Monday, May 26, 2008

a woman worth remembering.

Since it's Memorial Day and all . . .

Irena Sendler, who died May 12th at the age of 98, was a Polish social worker who helped save 2,500 Jewish children from the Nazis during World War II. An activist in the Polish Underground and Warsaw's Zegota Polish anti-Holocaust resistance, she provided the children with false documents and sheltered them in individual and group children's homes, protecting them from the horrors of the Warsaw Ghetto, which was rampant with disease, starvation, and continual deportation to concentration and extermination camps.

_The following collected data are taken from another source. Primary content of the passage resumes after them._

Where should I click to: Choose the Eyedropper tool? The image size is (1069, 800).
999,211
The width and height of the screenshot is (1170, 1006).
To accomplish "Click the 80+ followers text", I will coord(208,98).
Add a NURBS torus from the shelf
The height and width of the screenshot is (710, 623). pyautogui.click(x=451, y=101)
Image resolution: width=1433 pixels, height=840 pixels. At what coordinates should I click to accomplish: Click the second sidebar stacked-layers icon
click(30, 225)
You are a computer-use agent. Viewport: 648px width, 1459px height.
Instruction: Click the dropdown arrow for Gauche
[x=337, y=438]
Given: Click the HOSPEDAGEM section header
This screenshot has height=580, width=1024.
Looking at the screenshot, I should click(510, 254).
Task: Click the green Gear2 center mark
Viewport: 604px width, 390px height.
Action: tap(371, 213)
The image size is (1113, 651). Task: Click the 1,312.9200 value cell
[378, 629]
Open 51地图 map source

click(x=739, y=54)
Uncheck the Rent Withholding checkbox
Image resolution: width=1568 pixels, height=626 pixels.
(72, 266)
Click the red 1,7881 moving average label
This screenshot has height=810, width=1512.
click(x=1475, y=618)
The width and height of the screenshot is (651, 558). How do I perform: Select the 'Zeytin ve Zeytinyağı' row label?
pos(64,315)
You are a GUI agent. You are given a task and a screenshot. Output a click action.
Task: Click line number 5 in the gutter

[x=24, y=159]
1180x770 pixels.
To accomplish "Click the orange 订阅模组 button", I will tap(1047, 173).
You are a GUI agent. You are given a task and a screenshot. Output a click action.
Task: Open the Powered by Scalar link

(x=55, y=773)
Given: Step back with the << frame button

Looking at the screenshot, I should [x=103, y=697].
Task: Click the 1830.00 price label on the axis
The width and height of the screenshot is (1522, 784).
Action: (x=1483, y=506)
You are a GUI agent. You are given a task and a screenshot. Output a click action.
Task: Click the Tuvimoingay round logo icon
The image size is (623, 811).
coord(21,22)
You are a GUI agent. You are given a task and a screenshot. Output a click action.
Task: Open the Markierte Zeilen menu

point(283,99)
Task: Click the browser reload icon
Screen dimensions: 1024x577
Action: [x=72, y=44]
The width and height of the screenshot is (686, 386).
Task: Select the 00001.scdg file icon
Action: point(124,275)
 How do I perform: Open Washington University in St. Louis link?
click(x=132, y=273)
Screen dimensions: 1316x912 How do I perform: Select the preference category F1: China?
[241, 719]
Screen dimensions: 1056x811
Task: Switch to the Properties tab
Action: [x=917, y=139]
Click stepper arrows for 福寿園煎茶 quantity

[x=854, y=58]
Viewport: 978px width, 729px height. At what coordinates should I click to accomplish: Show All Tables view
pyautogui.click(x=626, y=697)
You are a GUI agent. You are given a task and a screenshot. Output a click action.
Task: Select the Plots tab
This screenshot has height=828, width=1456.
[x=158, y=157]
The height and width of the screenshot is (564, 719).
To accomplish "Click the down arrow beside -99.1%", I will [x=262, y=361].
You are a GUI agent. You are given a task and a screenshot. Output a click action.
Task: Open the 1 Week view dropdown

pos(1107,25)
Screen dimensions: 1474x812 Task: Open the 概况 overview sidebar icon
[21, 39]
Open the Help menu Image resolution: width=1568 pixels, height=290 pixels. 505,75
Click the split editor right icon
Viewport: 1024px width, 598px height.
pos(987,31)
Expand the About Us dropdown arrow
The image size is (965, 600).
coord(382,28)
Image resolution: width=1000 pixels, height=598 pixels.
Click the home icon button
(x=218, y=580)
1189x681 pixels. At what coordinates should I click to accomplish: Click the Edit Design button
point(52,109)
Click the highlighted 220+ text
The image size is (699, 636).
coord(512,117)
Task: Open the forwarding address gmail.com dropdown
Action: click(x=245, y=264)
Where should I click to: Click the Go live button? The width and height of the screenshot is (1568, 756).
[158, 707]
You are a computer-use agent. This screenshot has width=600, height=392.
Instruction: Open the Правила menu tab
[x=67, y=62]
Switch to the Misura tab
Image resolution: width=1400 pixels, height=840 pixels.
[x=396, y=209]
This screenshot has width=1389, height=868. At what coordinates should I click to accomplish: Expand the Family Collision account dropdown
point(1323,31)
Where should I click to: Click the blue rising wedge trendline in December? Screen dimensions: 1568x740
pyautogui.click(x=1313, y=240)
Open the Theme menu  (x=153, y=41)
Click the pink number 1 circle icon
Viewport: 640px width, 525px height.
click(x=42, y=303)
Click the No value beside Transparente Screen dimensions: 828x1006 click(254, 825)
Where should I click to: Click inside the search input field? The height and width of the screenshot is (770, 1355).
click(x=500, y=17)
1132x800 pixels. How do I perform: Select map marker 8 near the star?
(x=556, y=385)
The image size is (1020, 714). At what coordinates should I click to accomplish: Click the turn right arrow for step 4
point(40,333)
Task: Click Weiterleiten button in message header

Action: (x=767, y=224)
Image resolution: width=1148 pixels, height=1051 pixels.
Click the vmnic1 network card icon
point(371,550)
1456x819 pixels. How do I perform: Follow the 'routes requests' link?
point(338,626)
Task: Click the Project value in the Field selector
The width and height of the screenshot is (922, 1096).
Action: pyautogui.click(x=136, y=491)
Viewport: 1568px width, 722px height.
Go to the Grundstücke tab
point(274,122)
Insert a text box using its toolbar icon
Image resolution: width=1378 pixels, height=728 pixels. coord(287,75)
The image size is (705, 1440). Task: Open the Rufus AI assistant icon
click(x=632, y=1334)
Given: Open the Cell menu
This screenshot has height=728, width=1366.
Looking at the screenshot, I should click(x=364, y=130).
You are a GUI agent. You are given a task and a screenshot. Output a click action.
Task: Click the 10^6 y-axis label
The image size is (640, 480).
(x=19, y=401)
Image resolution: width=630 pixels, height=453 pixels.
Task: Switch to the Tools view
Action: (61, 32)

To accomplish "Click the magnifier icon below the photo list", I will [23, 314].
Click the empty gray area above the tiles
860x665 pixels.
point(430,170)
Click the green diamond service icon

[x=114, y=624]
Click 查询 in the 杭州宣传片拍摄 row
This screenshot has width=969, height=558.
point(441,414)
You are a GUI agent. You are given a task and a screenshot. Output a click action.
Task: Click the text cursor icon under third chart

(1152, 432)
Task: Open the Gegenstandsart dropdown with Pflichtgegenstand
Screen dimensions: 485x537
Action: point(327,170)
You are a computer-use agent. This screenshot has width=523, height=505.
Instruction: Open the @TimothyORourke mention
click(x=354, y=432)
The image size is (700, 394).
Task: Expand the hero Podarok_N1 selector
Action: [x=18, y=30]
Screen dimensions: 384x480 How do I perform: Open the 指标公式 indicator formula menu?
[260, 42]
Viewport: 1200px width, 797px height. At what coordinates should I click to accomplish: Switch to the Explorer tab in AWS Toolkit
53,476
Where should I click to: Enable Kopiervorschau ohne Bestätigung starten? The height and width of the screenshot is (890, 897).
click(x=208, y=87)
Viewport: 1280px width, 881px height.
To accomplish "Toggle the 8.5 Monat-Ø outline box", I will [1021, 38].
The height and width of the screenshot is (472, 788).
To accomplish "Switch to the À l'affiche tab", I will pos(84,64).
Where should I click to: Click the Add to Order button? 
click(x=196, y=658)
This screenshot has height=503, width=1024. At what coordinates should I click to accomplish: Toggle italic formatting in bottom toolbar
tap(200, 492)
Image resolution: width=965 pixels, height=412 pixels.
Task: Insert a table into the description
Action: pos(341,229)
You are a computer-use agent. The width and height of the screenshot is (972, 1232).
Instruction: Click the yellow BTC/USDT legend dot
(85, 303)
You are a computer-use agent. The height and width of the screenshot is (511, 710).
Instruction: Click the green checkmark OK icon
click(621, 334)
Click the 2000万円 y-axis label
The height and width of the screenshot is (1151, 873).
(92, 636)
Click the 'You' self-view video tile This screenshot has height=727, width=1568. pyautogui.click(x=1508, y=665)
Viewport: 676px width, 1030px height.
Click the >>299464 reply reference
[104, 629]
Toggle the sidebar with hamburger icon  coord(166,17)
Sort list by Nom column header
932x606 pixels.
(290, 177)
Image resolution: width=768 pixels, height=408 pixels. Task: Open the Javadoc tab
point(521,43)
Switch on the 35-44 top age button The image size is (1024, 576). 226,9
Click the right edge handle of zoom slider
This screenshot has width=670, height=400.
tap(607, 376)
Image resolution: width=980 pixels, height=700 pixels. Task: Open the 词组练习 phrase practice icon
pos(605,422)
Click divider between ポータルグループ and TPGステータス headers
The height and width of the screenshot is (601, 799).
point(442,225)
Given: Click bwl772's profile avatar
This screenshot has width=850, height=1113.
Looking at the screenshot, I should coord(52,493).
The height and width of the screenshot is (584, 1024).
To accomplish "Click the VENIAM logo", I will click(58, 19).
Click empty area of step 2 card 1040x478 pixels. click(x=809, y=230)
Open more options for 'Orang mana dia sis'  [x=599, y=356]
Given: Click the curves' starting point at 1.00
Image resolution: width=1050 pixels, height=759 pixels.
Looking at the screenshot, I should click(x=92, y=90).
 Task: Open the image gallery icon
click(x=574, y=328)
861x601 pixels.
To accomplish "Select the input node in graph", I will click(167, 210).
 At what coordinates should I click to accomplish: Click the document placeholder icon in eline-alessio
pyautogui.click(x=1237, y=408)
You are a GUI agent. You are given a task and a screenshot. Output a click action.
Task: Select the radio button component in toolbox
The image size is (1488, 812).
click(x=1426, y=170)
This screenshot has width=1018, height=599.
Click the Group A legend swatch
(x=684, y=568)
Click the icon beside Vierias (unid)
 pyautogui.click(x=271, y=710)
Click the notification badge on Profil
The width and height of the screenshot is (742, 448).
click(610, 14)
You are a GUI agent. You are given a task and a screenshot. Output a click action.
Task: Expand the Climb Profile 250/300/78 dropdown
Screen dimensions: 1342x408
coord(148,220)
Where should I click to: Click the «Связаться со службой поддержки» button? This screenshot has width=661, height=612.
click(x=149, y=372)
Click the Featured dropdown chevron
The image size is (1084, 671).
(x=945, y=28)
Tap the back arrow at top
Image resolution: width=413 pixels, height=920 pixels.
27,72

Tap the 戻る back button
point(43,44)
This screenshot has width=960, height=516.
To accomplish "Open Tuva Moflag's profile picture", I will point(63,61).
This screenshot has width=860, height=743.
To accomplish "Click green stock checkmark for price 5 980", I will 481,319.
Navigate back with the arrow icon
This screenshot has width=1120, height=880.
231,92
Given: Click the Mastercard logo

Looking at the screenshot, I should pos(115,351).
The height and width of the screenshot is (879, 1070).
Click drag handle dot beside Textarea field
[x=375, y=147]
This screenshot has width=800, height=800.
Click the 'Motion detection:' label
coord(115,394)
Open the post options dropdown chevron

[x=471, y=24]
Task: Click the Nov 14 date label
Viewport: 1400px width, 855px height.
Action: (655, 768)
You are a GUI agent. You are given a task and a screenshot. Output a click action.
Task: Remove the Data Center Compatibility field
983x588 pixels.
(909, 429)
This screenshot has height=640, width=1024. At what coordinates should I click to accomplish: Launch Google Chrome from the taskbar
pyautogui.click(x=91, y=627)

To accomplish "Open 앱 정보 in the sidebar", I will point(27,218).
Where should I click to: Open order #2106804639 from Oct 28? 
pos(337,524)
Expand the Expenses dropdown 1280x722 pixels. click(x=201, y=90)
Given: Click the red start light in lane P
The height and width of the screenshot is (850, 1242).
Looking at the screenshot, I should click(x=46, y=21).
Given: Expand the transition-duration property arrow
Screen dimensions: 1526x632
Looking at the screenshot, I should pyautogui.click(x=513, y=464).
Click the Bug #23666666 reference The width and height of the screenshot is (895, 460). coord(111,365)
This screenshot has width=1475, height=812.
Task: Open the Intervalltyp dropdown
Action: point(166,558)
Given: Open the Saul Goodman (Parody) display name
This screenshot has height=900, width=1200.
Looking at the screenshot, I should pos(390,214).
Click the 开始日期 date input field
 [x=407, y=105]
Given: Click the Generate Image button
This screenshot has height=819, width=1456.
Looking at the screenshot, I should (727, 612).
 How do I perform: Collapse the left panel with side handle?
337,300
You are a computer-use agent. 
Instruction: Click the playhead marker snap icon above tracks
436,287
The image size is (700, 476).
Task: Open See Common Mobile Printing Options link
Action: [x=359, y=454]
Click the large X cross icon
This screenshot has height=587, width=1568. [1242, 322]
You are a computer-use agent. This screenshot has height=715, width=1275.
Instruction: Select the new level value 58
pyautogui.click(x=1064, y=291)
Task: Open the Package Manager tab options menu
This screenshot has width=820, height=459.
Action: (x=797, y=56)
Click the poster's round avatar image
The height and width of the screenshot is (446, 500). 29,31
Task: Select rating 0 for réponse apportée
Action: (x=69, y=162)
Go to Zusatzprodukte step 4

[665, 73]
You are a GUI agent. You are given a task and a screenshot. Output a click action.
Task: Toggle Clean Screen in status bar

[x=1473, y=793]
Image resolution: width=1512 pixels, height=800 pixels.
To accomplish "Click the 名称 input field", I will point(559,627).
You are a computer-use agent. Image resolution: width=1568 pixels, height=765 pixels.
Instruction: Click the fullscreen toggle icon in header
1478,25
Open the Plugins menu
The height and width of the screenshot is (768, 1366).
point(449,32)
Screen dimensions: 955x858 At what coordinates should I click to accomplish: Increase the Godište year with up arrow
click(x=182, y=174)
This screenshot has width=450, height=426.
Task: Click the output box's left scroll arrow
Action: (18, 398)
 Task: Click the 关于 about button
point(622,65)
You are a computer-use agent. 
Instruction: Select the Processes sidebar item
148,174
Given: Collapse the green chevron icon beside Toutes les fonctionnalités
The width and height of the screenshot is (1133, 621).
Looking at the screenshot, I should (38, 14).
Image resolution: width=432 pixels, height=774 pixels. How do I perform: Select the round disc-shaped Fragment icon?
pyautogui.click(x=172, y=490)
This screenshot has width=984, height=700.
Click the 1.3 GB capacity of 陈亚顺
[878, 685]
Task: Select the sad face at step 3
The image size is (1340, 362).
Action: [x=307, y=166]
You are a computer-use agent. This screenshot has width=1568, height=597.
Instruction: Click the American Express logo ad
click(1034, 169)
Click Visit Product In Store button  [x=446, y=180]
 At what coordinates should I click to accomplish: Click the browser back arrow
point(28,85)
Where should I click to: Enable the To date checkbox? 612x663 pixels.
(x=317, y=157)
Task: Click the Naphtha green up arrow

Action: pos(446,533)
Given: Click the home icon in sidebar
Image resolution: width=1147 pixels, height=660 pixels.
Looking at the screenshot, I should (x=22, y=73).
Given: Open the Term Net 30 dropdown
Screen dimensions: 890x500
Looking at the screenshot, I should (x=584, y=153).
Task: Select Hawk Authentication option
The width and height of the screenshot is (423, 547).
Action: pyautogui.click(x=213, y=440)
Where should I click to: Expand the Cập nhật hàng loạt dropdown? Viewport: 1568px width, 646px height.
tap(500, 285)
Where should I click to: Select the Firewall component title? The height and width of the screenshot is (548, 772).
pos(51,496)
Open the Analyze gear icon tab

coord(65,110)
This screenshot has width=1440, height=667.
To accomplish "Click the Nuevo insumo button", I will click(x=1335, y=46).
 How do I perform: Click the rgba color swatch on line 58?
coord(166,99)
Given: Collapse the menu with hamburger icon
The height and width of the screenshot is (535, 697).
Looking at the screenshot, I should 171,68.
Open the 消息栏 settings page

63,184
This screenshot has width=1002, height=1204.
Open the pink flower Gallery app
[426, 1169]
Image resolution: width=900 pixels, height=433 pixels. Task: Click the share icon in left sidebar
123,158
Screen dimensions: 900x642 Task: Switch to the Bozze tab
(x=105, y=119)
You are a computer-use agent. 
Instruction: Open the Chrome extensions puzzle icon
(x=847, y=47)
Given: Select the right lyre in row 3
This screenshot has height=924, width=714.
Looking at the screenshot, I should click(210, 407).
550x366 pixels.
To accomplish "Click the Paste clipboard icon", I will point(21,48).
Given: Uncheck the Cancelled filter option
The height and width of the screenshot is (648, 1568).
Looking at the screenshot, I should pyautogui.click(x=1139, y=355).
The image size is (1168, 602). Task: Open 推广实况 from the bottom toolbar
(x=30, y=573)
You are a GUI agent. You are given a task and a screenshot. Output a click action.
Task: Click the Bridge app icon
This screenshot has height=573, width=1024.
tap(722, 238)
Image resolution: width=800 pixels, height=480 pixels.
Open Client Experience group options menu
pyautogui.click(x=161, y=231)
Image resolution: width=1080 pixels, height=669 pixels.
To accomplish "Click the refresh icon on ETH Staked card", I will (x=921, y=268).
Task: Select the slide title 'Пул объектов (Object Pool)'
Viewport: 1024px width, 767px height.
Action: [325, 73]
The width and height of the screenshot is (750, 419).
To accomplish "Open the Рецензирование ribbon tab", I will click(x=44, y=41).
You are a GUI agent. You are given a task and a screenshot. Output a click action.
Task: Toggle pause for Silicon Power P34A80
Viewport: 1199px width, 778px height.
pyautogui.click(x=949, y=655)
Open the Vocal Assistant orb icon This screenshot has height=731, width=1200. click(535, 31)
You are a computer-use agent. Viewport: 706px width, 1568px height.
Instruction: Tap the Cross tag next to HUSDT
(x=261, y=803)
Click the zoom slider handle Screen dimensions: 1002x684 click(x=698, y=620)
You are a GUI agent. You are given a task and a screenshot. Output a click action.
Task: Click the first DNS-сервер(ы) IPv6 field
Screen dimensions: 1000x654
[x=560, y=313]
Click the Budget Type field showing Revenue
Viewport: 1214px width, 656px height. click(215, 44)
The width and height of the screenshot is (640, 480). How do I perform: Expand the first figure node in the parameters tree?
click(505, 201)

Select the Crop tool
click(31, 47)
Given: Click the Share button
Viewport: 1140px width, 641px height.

From the 1939 German invasion of Poland to her 1943 arrest by the Gestapo, Sendler helped the Jews by offering them food, shelter and false documentation. Once arrested, she was severely tortured and sentenced to death. Zegota saved her life by bribing German guards en route to her execution. She was left unconcious and with broken limbs out in the woods; her name was listed among the executed on public bulletin boards. She lived in hiding for the rest of the war, but continued her work for Jewish children.

In 2007, Sendler was among the nominees for the Nobel Peace Prize, which ultimately went to former Veep Al Gore and the Intergovernmental Panel on Climate Change.

In 2005, Ana Mieszkowska wrote Mother of the Children of the Holocaust: The Irena Sendler Story, which unfortunately has gone out of print. But recently, the Hallmark Hall of Fame announced it has begun production of a movie based upon the book.